I've got an app in which the user taps a key to the beat of a music to mark out measures. If a song has a tempo of 120, for example (500ms / beat), the human-entered values might look like this:
$$u = [507, 989, 1549, 2005, 2525, 2952, 3420, 3978]$$
I'm trying to normalize these sets to the closest equal interval to the real beat--but of course, we don't know the real beat. I could average them, but I cannot assume that the error is evenly distributed on either side of the perfect value. (People are more likely to be a little late). So my idea is to find the interval $T$ that minimizes the difference between the guessed value and the entered value, like so:
$$\sum_{i=1}^{N} (|u_i - T * i|)$$
Is this the right approach? And if so, is there a better way than starting with the average and adding or subtracting to it bit by bit until I get the minimum value?

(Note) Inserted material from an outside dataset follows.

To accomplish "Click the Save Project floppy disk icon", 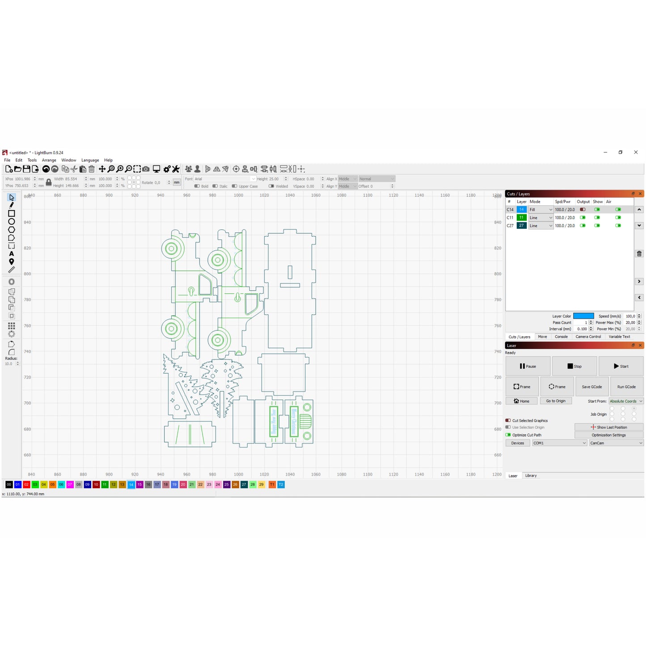I will pos(26,169).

How about just taking the time from the first to the last and dividing by the number of beats less one? You are assuming the error is not too different at the start and the end, and it gets divided by the number of beats. So in this case we would guess the tempo is $\frac {3978-507}7\approx 496$ msec/beat. You don't really care if the error is equally distributed on each side. If the person is consistently 100 msec late, you will still get the beat exactly right. You care that there is not a consistent change from the first beat to the last. Maybe you should ignore the first couple beats because the person could be systematically later until it gets going.